Reflecting on my life
I have won it all. I have lost most everything (including my mind). I have bought friendship, love, affection, but probably not won the admiration of any. What I have gained through experience has only furthered my resolve towards what others would, should and/or shall ever care about. I have found it always difficult being surrounded by people that I have no capability to reason for why they enrapture their lives around trivialities. Forever a follower, a rebel without a cause, an indignant heathen that would rather live in virtue (and sometimes become a libertine) than surrender under God’s will. Here is the of the end of online poker story.
The day is April 15, 2011. Encumbered and embattled in a relationship that still to this day I do not wish to tell, the US Department of Justice struck away the last piece of passion I had left for this world. Embroiled in her lust to see my monetary functions still being able to further her decaying decrepit soul, I followed her reasoning. The reason that I had to pay some bills no collector would ever consider before leaving off to Canada. She told me she loved me, yet love under what guise other than her own ambition to peculate me to death, I have yet to reason.
I told her I loved her. And maybe I did, and maybe I did not. At times I felt a yearning to be around her more. At other times I just wanted to be left alone to figure out what I really wanted. That last part never seemed to matter to her though. Hours upon hours of her telling the same stories ad nausea em. I loved her because she acted just like my bipolar mother. Birds from a feather flock together, at least that’s what my father told me.
It left me in a fragile state of mind (yet, she never forgot a word I said). Was this the lust for her body or love be stricken by the hatred at what could only be called the early signs of dementia? I still do not know. Somewhere in there I loved her being, but still years later I hate her for making me love her. Yet, I still masturbate to those tender moments we shared.
Near the end of the relationship, after another frivolous argument that to any rationale being (I believe) would only surmise I was in the right, I told her, “You love me in the bedroom, yet hate me everywhere else.” I remember her response of silence very vividly.
Yet, there I still remain in Manhattan for another few months. My bank account dwindling for she was incapable of making any money. A person that told me she loves me, yet all the while she was still not caring about my own well being every time, everyday, every meal we would order delivery to her small apartment. One time I misspoke in a manner befitting a male when I said, could you not order that entree? It was not that she could not order the entree that I cared about (like she would get fat), it was that she eats like a tortoise. In the end, I know her three course meal would only be left for the cold the next. Why a person orders delivery when they only want to eat it cold, I still have no reasoning ability to understand.
I, myself, was ready to depart to a land I had not lived in before. I ordered the new computer plus monitor I needed. That part I had done before. Pack up whatever belongings I sought to keep, forget all the responsibilities as I view them in my rear-view mirror and a start a new beginning.

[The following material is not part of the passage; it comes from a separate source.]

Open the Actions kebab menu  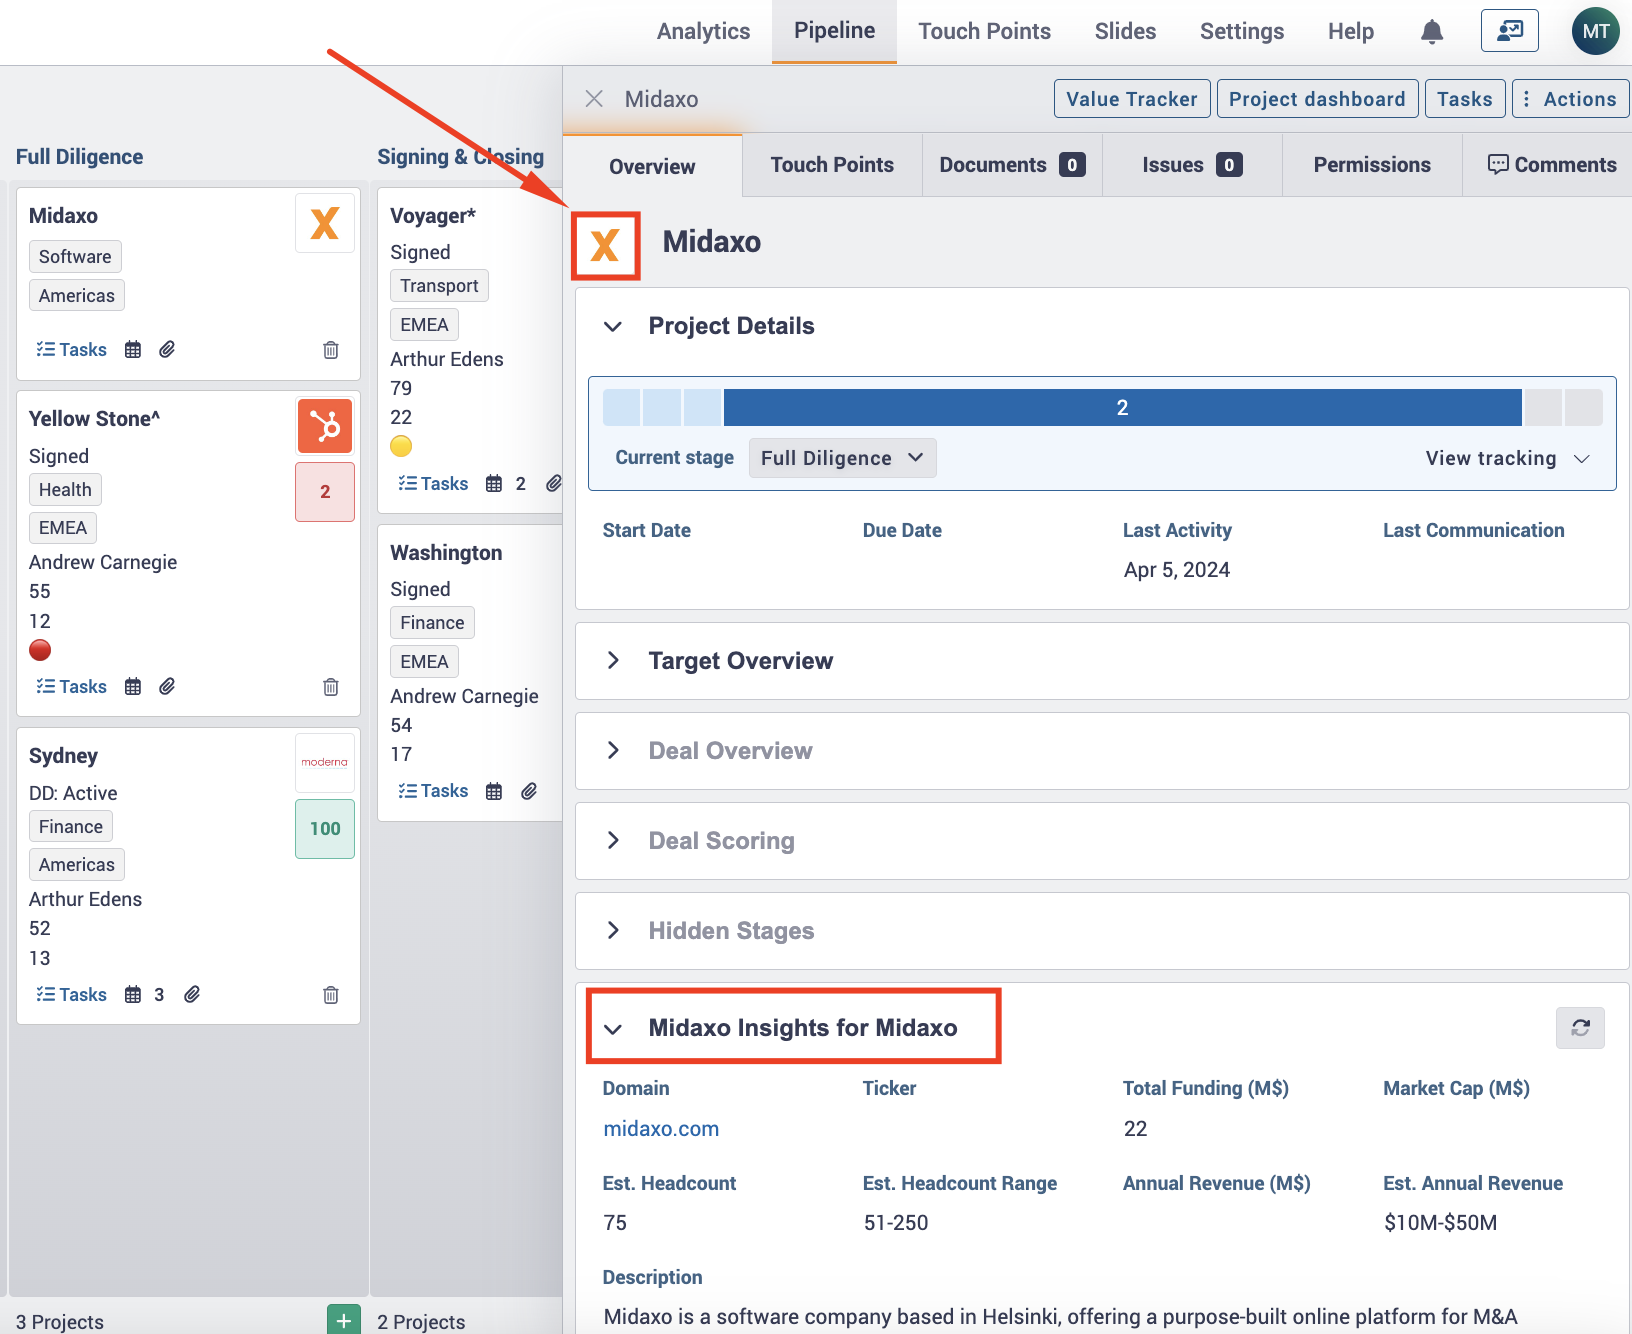[1570, 98]
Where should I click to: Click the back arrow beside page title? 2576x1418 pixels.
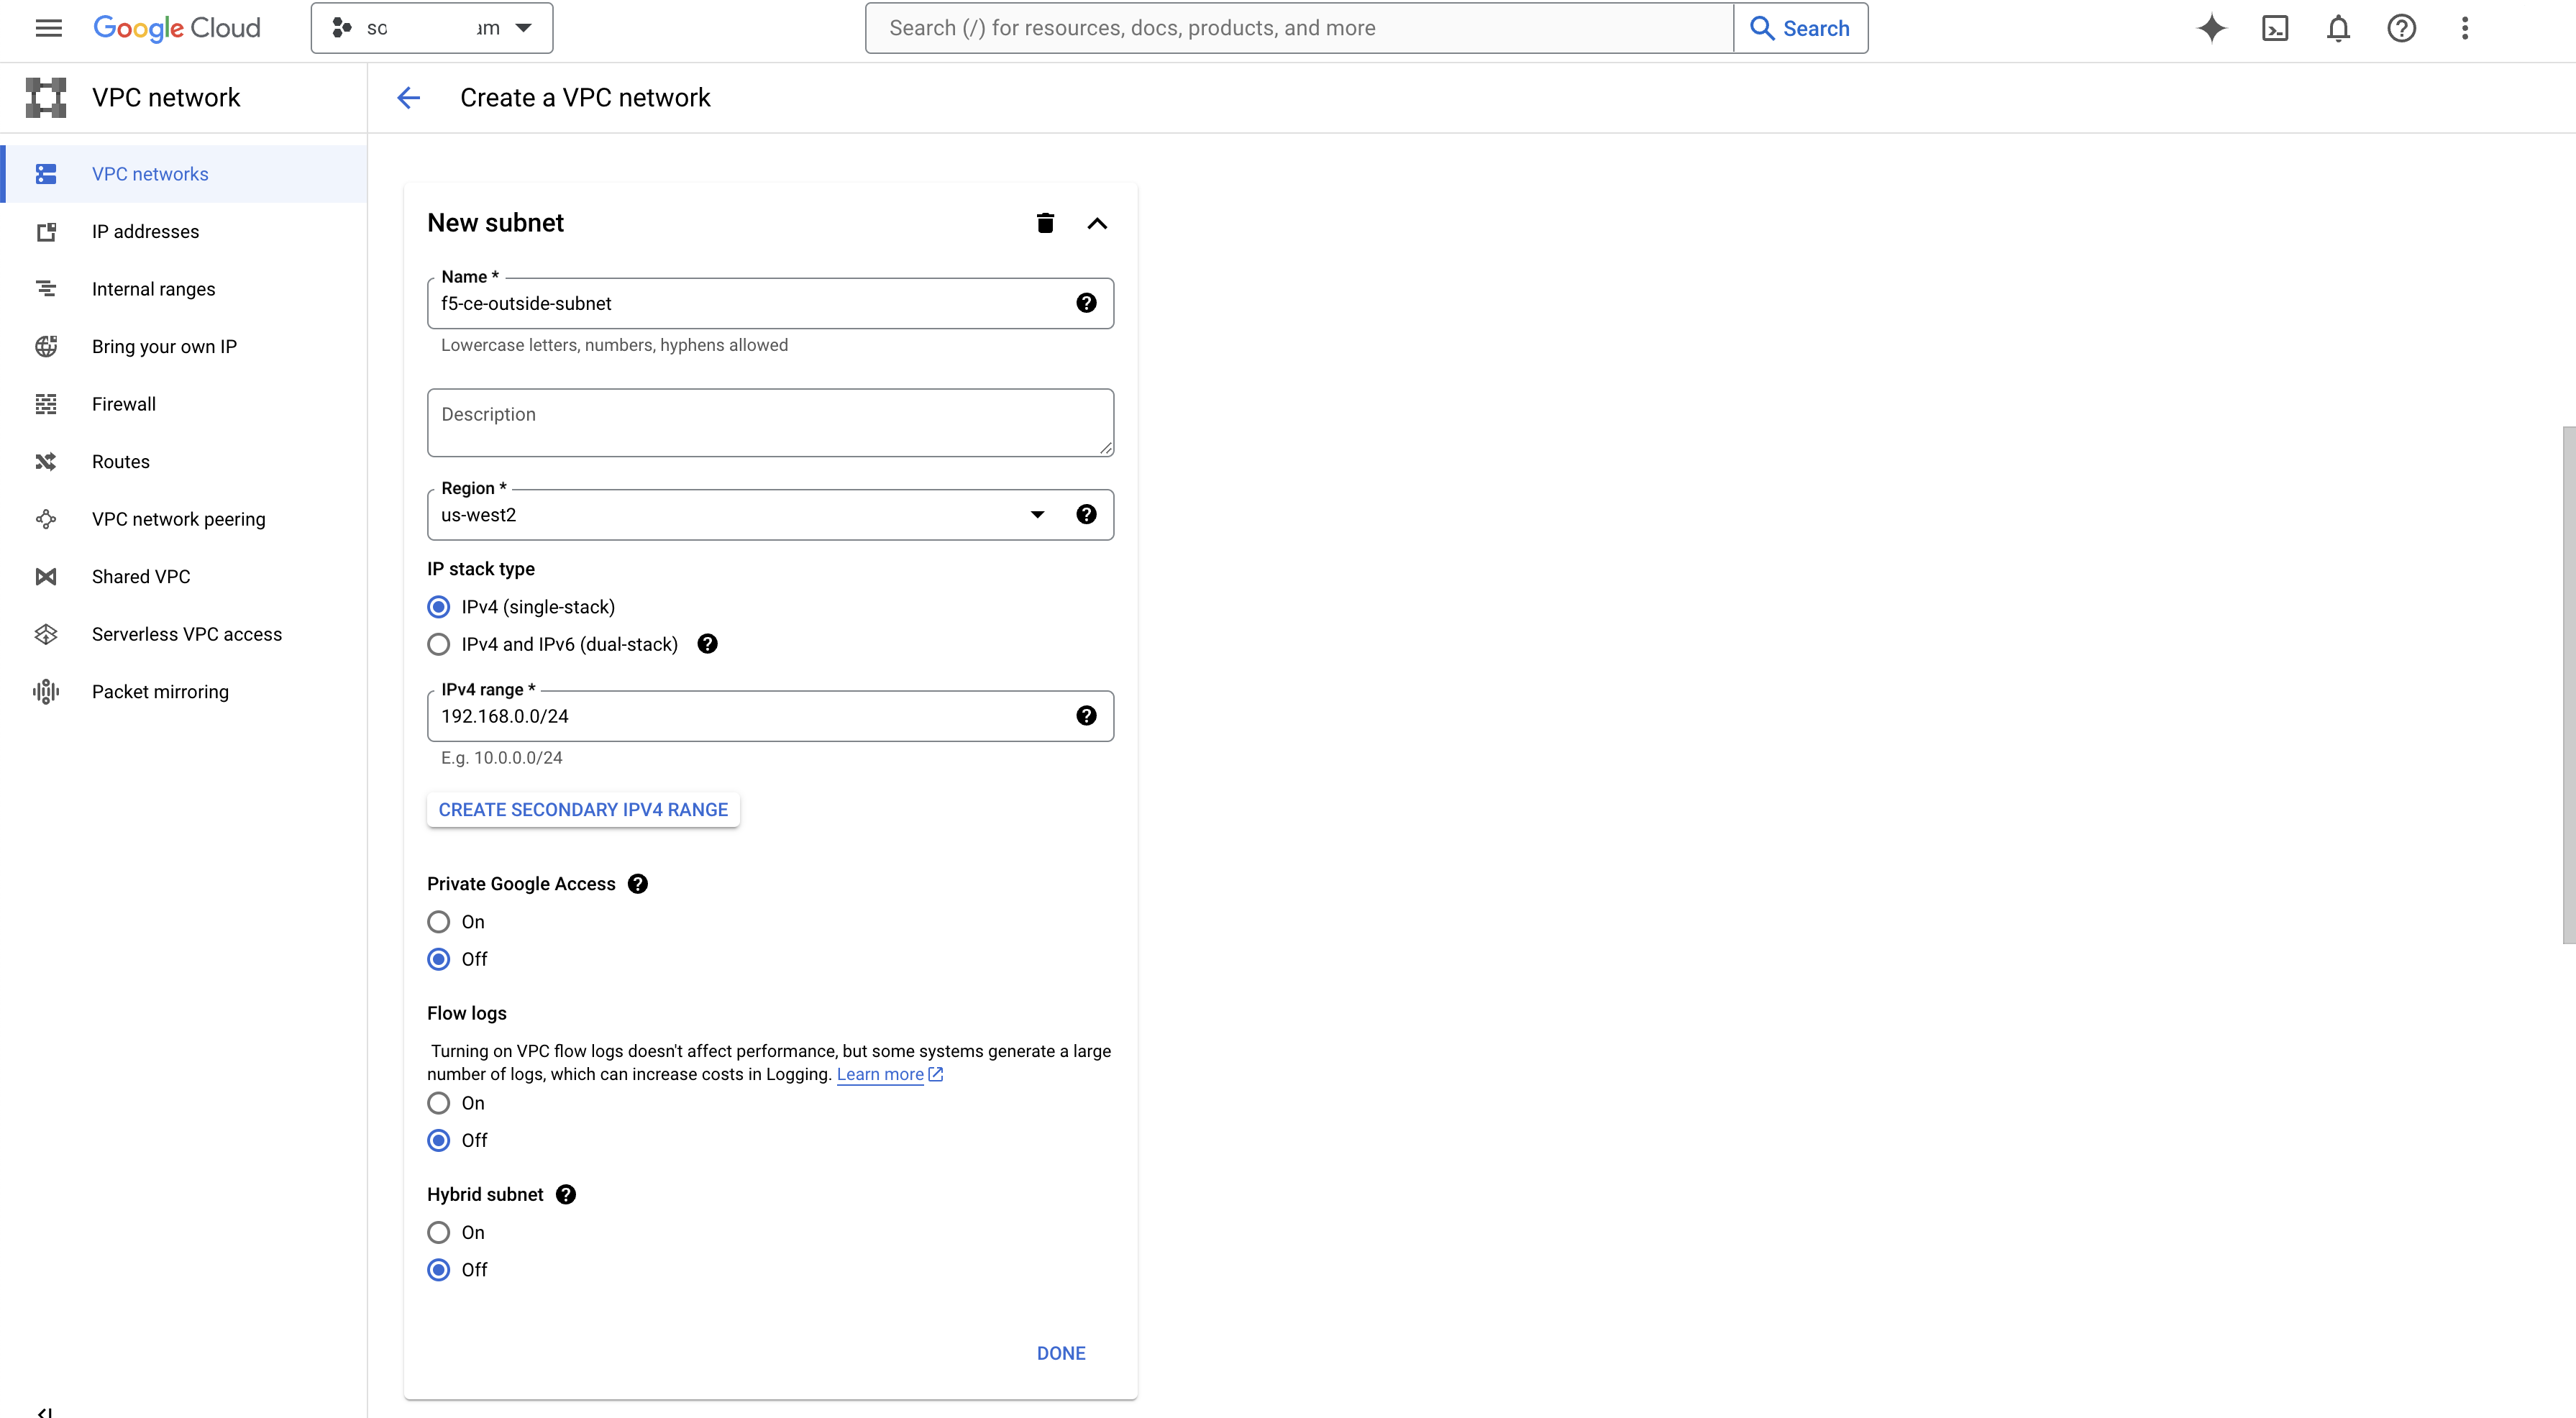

And the most unlikely of culprits was the one that finally brought about the change. Shit. Literally, detritus of the human stomach shot out of my apartment that I spent so little time in. The construction crews screwed up some line somewhere, and when the monsoon of rain came pouring one day, that shit had no where to go but shoot out in my crappy 96th and 2nd apartment basement level. I also had many of my belongings down there, all but ruined. In reflection, it was probably the best thing that could have happened.
The road less traveled is perhaps a virtuous one, you know the antonym of karma. What comes around goes around is only what a fool thinks. What comes through means of being kind, one remains in benefit.